Ollama ‘Bleeding Llama’ Vulnerability Puts 300K Servers at Risk of Sensitive Data Exposure

Vulnerability Overview: Bleeding Llama Can Lead to Full Memory Disclosure

Security researchers from Cyera identified a critical vulnerability in the Ollama AI framework, tracked as CVE‑2026‑7482 and named “Bleeding Llama.” The flaw resides in the model quantization pipeline that processes GGUF (GPT Generation Unified Format) files, where a heap out‑of‑bounds read can expose the entire process memory.

Attack Mechanism: Only Three API Calls Needed

The issue stems from how Ollama loads GGUF files. An attacker can create a GGUF file that declares tensor dimensions far larger than the actual data, forcing Ollama to read past the expected buffer boundary. This requires just three API requests: upload the malicious GGUF, trigger the read, and use the push API to exfiltrate the leaked data to a server under the attacker’s control.

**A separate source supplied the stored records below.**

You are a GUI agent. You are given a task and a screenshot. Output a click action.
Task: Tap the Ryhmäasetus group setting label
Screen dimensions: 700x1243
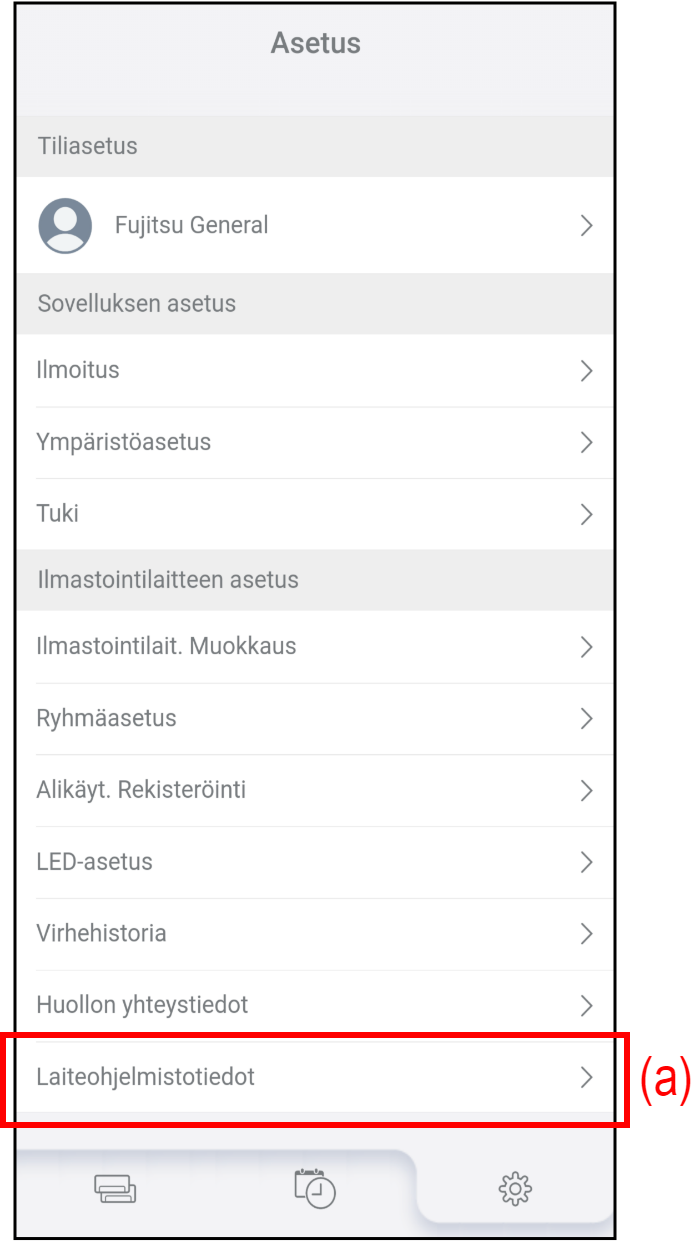pos(106,718)
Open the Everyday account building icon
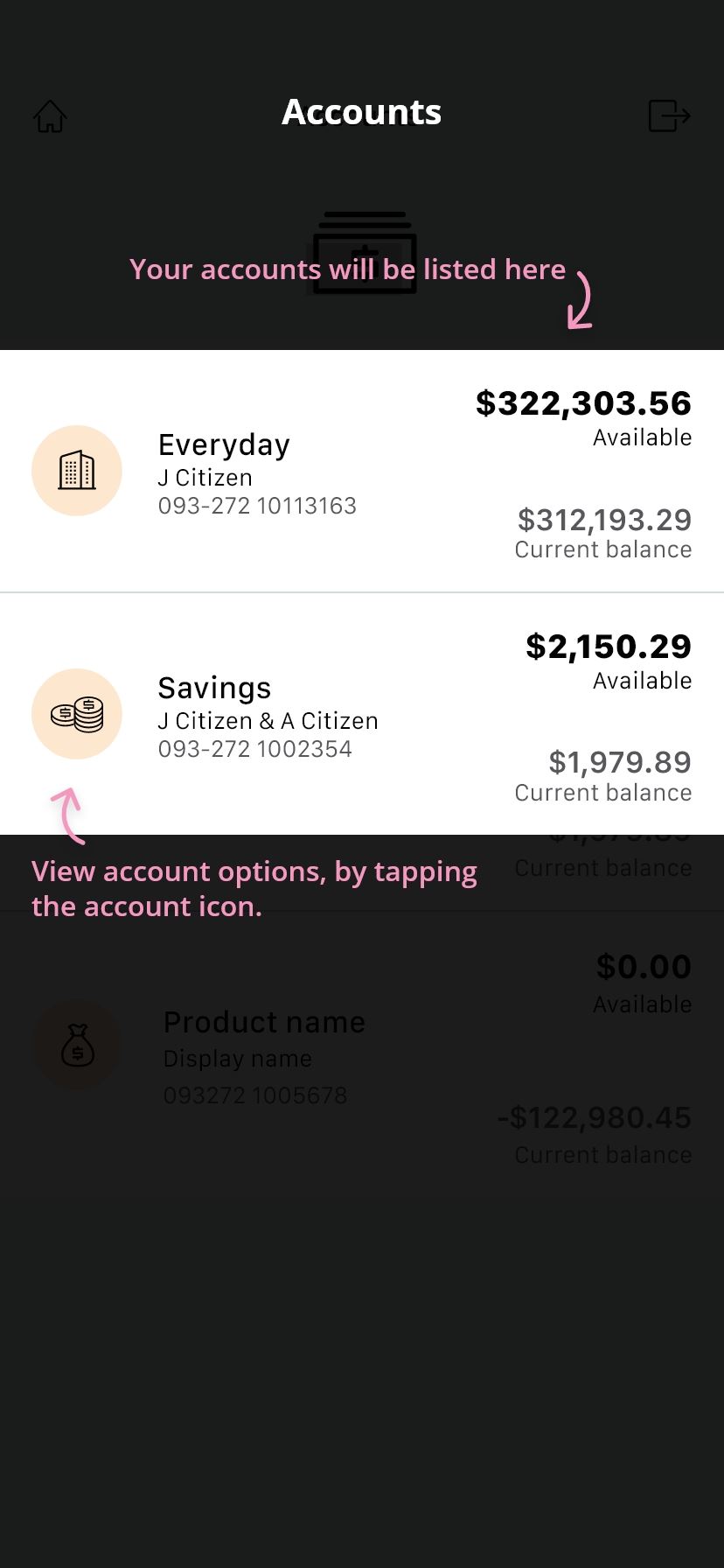Screen dimensions: 724x1568 [77, 471]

Leaked memory may contain user prompts, chat messages, system prompts for all running models, cross‑user conversation history, environment variables with API keys and other secrets, proprietary code submitted to the model, and client data or contracts reviewed by the AI.

Impact Scope

More than 300,000 servers that are publicly reachable on the internet are potentially vulnerable. Even locally deployed Ollama instances without proper access restrictions are at risk, as unauthenticated attackers can exploit the flaw within a LAN.

Mitigation Measures

Users should immediately upgrade to Ollama 0.17.1, which includes a patch for this vulnerability. Additional protective steps include:

Deploy an authentication proxy or API gateway in front of all Ollama instances.

Never expose instances to the internet without IP filtering and firewall rules.

Place local Ollama servers behind secure network segments and firewalls.

Rotate any API keys, tokens, or credentials that may have been exposed.

Broader Recommendations

Cyera warns that any Ollama server previously exposed to the internet should be assumed compromised, with memory‑resident environment variables and secrets considered leaked. This advisory applies to all AI and AI‑agent frameworks, which are increasingly targeted by attackers. Organizations should incorporate these tools into their vulnerability management programs and regularly audit their network presence.